══ Source document ══

# Old masters in the future



## jani (Jun 15, 2012)

Imagine that the old masters would be transferred to our time from theirs, what would they think about digital orchestras, Sampled orchestra sounds and about the technology what can be used to make music today, what would they think about the industry today? Media? Recordings? Teaching of music etc..

I know that it can be hard to answer to all that.

Would you think that they would say something like " All that technology takes the soul out the music"
or " The cold hand of technology takes the soul out of the music and replaces with sounds with no real meaning"
or would they embrace it?


----------



## GreenMamba (Oct 14, 2012)

Who knows? it would really be overwhelming for the really old guys (like Bach) who didn't even see a world in which technology advances were taken for granted. 

I suspect some would be impressed by the massive access we have to music, some would be shocked how much time we spend listening. Some would say the things you wrote.


----------



## joen_cph (Jan 17, 2010)

They would be completely shocked - and should they survive the first difficult adjusting phase mentally, it is not likely that they would feel able to compose anything, at least in their former style, since they would be "living antiques", whose public doesn´t share their world-view any longer.
(Guess this doesn´t specifically answer the technology part that much ... ).


----------



## Vaneyes (May 11, 2010)

I feel most would embrace whatever advancements that interested them, and get on with it fairly quickly. The greats from any generation could be great today. Common denominators, passion and skill for what they do.


----------



## Weston (Jul 11, 2008)

I think they would be smart enoguh to realize that technology does not have a cold hand, any more than a pianoforte does. That is a perception brought about the easy access, so you have people as unskilled as me, for instance, able to make something very much resembling music. In the hands of masters this same technology has brought us orchestral recording with a clarity the old master could never have dreamed of. And the sampled instruments (or better lately, even physical modeled virtual instruments built within the computer and calulating how how the sound resonates around the different chambers) are getting better all the time. I don't htink they would find the technology meaningless. It's only harder to separate the Wheat from the chaff.


----------



## PetrB (Feb 28, 2012)

Apart from all the tantalizing psychological traumas of sci-fi time transport, the social mores, people's appearance and clothing, the fact that Bach, for example, would barely be able to understand contemporary spoken German, etc....

First, all those big 'old boys' could write at a desk, had a thorough and idiomatic knowledge of the capacity of instruments for which they wrote, and would have no need at all for the contemporary score software, or midi and orchestral samples.

I think they would immediately 'get' that these tools are tools _ intended to put active players out of business_ (the prime motivator was to more cheaply produce commercial music), and would be less than delighted with that aspect.

There is always the 'ideal' performance, the right tempo, inflections, dynamics, which a composer usually has a clear notion of, and being able to 'realize' such a performance, put it 'on record,' could be very appealing; the counter to that is those composers were writing with the expectation that musicians are musical, and sometimes, whether a work was a chamber piece or piece for larger ensemble requiring a conductor, those musicians could bring out something very desirable the composer had never thought of....

═══

Given instruction 1 - Reproduce part of the listing, beginning at the line that contains "Given: Click the www.tosoh.com web address" and stopping after the line that contains "Looking at the screenshot, I should point(195,186).".
The listing that comes next is unrelated to the forum thread on old masters.

══ Material supplied ══

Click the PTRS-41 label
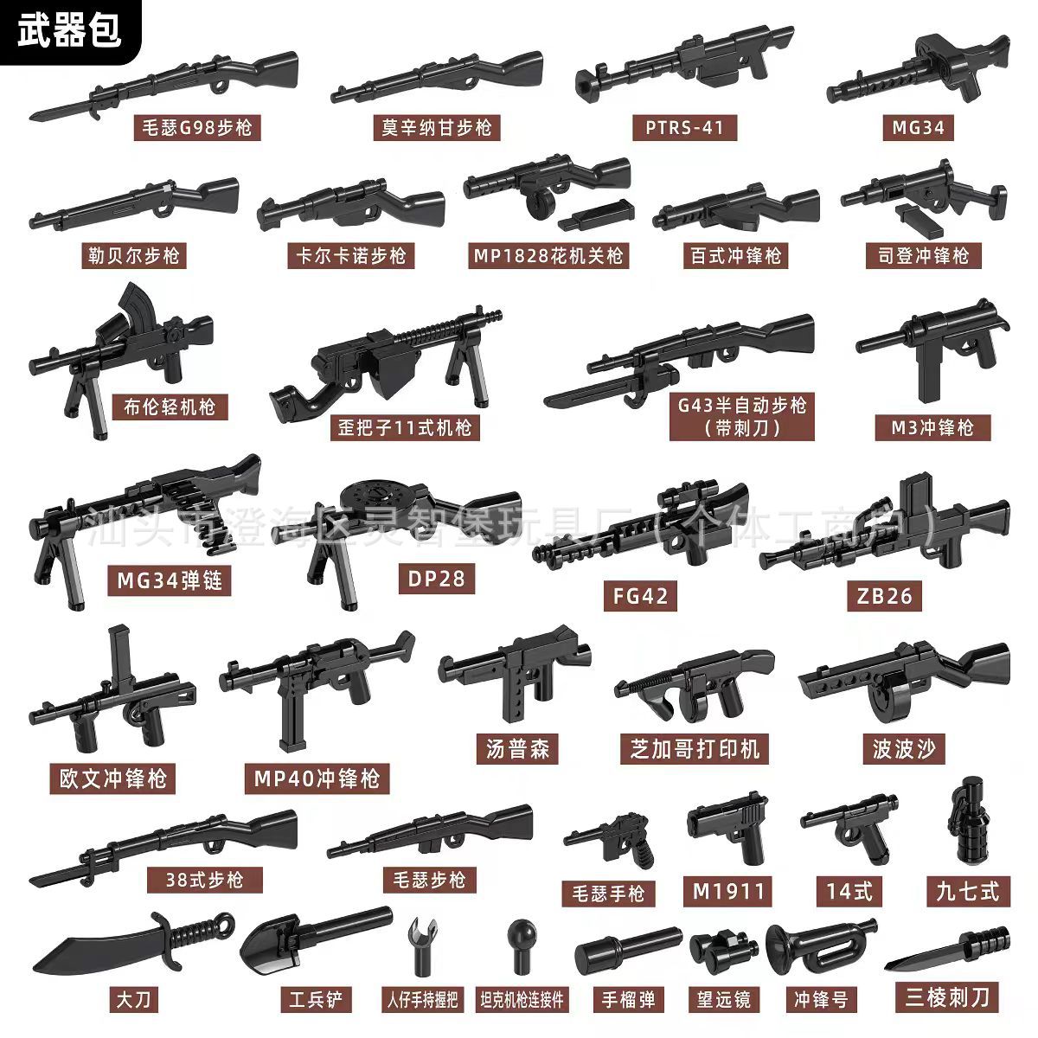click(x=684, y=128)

═══
══ Material supplied ══

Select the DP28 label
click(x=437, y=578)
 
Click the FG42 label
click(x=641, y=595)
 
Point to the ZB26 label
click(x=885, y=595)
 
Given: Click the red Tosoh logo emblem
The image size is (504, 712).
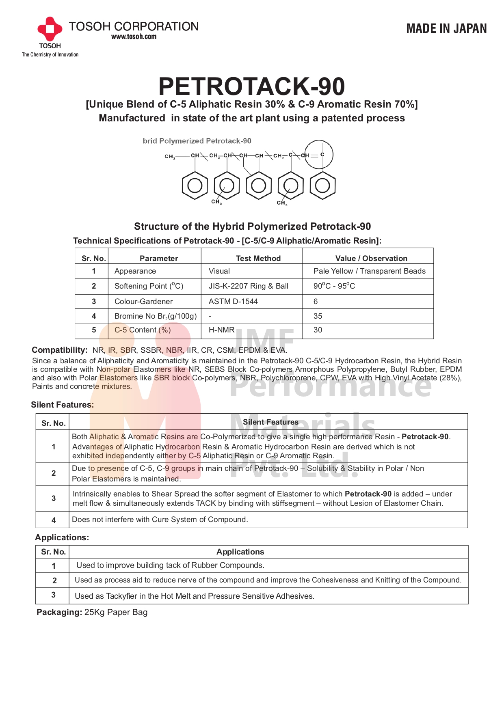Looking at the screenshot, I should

═══
══ Material supplied ══

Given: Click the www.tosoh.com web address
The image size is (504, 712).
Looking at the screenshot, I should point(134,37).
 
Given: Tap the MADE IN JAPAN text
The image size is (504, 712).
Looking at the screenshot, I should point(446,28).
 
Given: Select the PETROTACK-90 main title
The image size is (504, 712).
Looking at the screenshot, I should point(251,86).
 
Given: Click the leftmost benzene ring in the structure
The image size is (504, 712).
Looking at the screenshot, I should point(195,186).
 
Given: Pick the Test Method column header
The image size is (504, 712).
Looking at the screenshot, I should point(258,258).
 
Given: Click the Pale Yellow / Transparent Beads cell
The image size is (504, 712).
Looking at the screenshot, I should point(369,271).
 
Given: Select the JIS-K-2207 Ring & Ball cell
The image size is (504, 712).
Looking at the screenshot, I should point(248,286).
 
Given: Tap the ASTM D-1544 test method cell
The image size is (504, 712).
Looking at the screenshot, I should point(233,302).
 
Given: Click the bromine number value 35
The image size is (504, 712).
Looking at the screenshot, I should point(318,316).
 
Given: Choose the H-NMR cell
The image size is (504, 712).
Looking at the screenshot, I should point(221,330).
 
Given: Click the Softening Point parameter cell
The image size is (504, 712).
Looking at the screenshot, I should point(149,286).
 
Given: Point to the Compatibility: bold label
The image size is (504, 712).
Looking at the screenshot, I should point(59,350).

═══

Given instruction 2 -
Answer these questions from the forum thread on old masters:
(a) Which composer does GreenMamba name as an example of "the really old guys"?
(b) Weston says technology does not have a cold hand any more than what instrument does?
(c) According to PetrB, what was the prime motivator behind these tools?

Exercise solution 1 -
Given: Click the www.tosoh.com web address
The image size is (504, 712).
Looking at the screenshot, I should point(134,37).
 
Given: Tap the MADE IN JAPAN text
The image size is (504, 712).
Looking at the screenshot, I should point(446,28).
 
Given: Select the PETROTACK-90 main title
The image size is (504, 712).
Looking at the screenshot, I should point(251,86).
 
Given: Click the leftmost benzene ring in the structure
The image size is (504, 712).
Looking at the screenshot, I should point(195,186).

Exercise solution 2 -
(a) Bach
(b) A pianoforte
(c) To more cheaply produce commercial music